A Justiça do DF condenou a mais de 39 anos e sete meses de prisão Janilson Quadros de Almeida, acusado de matar a ex-mulher, a servidora pública federal Daniella di Lorena Pelaes de Almeida, 46 anos. O crime ocorreu em 25 de maio de 2024, na casa da vítima, no condomínio Amobb, no Jardim Botânico, enquanto ela dormia.
O júri ocorreu nesta quarta-feira (10/6). O Conselho de Sentença decidiu condenar o réu nos termos da denúncia do Ministério Público. Ao fixar a pena, o juiz presidente do Júri destacou o comportamento ciumento, possessivo e controlador do acusado, bem como a recusa em aceitar o término do relacionamento. Para o magistrado, essas circunstâncias conferem maior reprovabilidade à conduta do réu e revelam traços de dominação e violência no âmbito doméstico.
“As consequências do crime são graves e ultrapassam muito aquelas já inerentes ao próprio tipo penal. A vítima teve sua vida interrompida aos 46 anos de idade, privando seus pais e irmã, bem como demais familiares, de sua convivência familiar”, declarou o juiz.
O promotor Marcelo Leite, do MPDFT, descreveu a aura emocional do julgamento e a personalidade do réu. “Como todo feminicídio, foi um júri muito emocional. Mãe, irmã e filha mais velha da vítima presentes, entre outros diversos familiares e amigos. O réu tinha histórico de violência doméstica em seu estado de origem (Amapá) e contra a própria vítima. Gerou muita indignação a estratégia defensiva de atribuir o ataque à vítima, sustentando legítima defesa, quando havia testemunha presencial do fato, inclusive dois filhos da vítima. Ao fim, os jurados acolheram todas as teses de acusação, e o juiz aplicou a pena justa”, frisou.
O caso
Depois de assassinar a ex-mulher a facadas, Janilson tentou tirar a própria vida, ação controvérsia ao depoimento prestado no júri desta quarta-feira. Aos jurados, o homem alegou legítima defesa.
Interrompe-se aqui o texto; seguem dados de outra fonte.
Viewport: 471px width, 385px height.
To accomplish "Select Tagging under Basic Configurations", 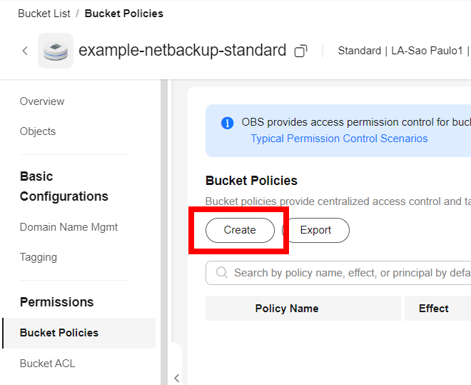I will tap(39, 257).
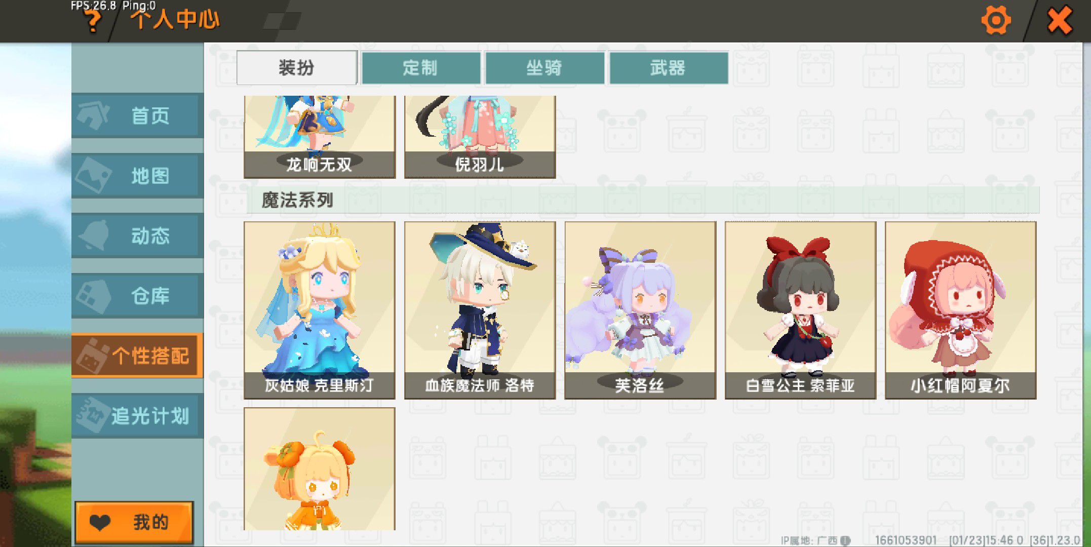
Task: Pick the 白雪公主 索菲亚 skin
Action: 800,310

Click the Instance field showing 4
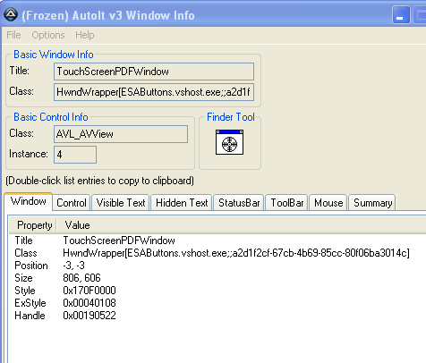coord(75,155)
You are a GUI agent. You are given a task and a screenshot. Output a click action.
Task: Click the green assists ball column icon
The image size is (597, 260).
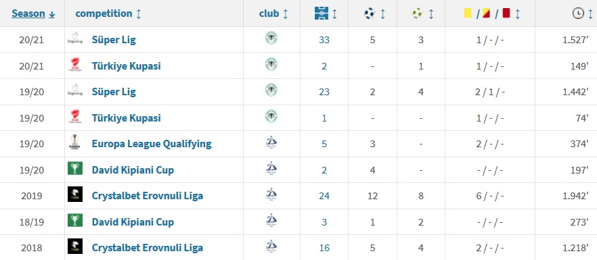coord(417,14)
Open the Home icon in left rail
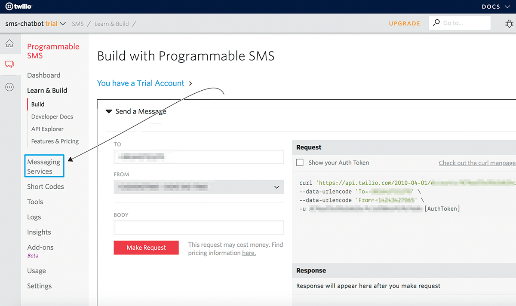Image resolution: width=516 pixels, height=306 pixels. pos(9,43)
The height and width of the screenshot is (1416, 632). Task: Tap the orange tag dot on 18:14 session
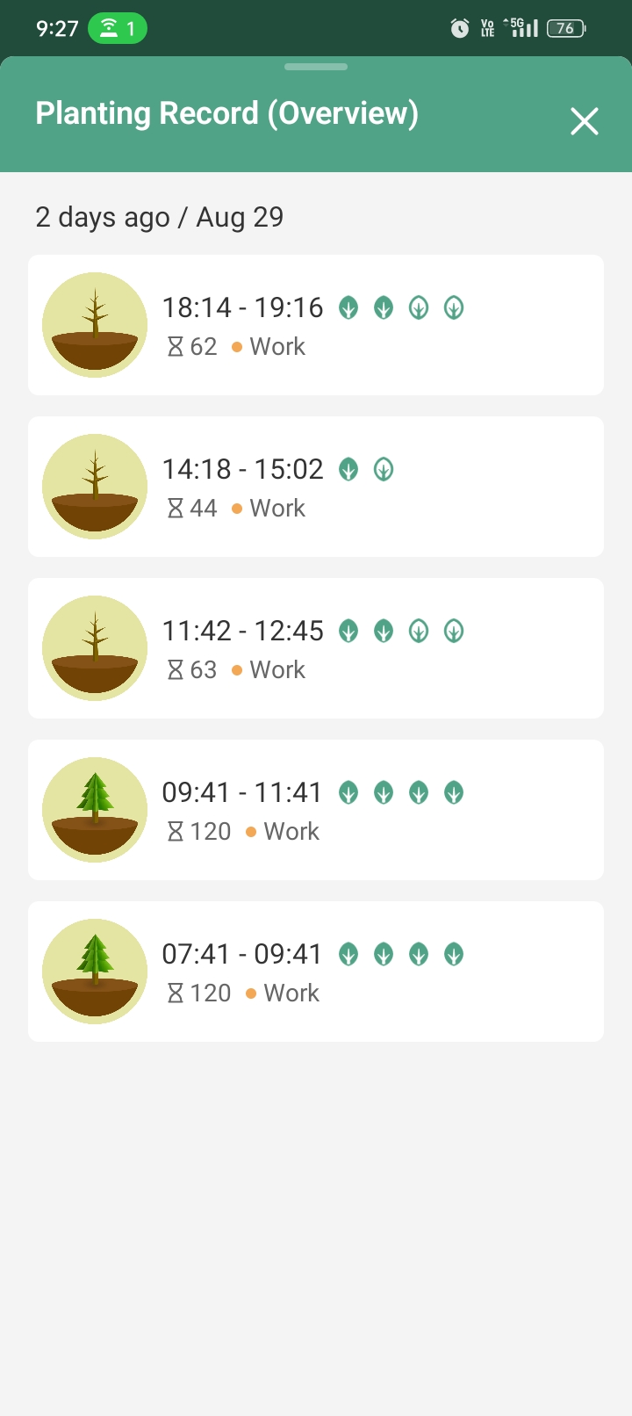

Daniella era mãe de três filhos — duas meninas de 10 e 17 anos, fruto de relacionamento anterior, e de um menino de 3 anos, que teve com o assassino. Era servidora pública da Telecomunicações Brasileiras (Telebras), estatal vinculada ao Ministério das Comunicações, havia cerca de um ano, em Brasília. Em Pedra Branca do Amapari, no interior do Amapá, foi secretária de Governo e de Saúde.